I could almost feel a space being made in my gastrointestinal tract as he spoke of panucho – deep-fried, bean-stuffed tortillas – and cochinita pibil – pork rubbed with achiote, marinated in sour orange, then slow-roasted for eight hours in a banana leaf. When he pointed to a Styrofoam container of ruddy and oily salsa macha, the infernal sauce fashioned from smoked chile de arbol and sesame seeds, the mental purging of the burger I'd devoured a few hours earlier was all but complete.

And that combination – panucho ($1.20) plus pibil ($1.99) plus salsa macha, along with a spoon of diced onions marinated in sour orange, proved utterly intoxicating. "DAMN that's good," exclaimed a New Yorker friend of mine visiting for the weekend, and so began our excursion into the fare of the Mayan peninsula.

Patrons gazing up at the menu monitors tend to take awhile to select their "presentation" (taco/quesadilla/torta/rice bowl) and "filling" (meat/veg) of choice, but it's easy to forget the annoyance after tearing into a deep-fried salbute (a panucho without the bean stuffing) filled with spiced barbacoa ($2.70). Slathering a mango-habañero salsa on the crispy "Mayan taco" elevated its already lofty status in our eyes (and mouths). The habañero pepper is an essential element in Yucatecan cuisine, and is featured here in another salsa blended with tamarind. That liquid lure helped counter dry pollo adobado (chicken marinated in red chiles, garlic and vinegar) in another deep-fried number ($2.40). While we could've easily sustained ourselves on these Mayan tacos alone, we had our eyes on one of their doughy tortas.

"You MUST have it with the al pastor," Rodriguez insisted, and the man was right. The porky bits, Oaxacan cheese and avocado inside the doughy-soft mini baguette known as bolillo made the sandwich a filling one. At one point, upon feeling the bloat, we set the bread aside and just pecked at the spicy-sweet meat.

I tend to shy away from quesadillas (flour tortillas are not my favorite), but I couldn't find fault with these triangles layered with rajas poblanas ($3.35), a mélange of sliced poblanos, mushroom, onion, corn and cream. The "made-to-order" guacamole ($4.50), on the other hand, left us underwhelmed – it was gritty and mushy, and too limey for our liking, plus the chips lacked any semblance of flavor. Swigs of Sidral Mundet ($2.20) and Mexican Coke ($2.20) were enjoyed between bites, but that carbonation only served to further swell our waistlines. So it's probably a good thing they ran out of dessert.

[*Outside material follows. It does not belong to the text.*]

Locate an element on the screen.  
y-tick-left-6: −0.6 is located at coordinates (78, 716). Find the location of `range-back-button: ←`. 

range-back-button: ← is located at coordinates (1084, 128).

For that matter, they also ran out of pavo (turkey), a common sight on plates in the Yucatan, as well as vaporcito, a ground beef tamale wrapped in banana leaf that we were anxious to try.

Rodriguez plans to introduce beer and wine, as well as additional menu items from his native land, next year. So while cultural pluralism may get Trumped in 2017, we can take heart knowing that in the Taste of Yucatán, this city has torn down another culinary wall.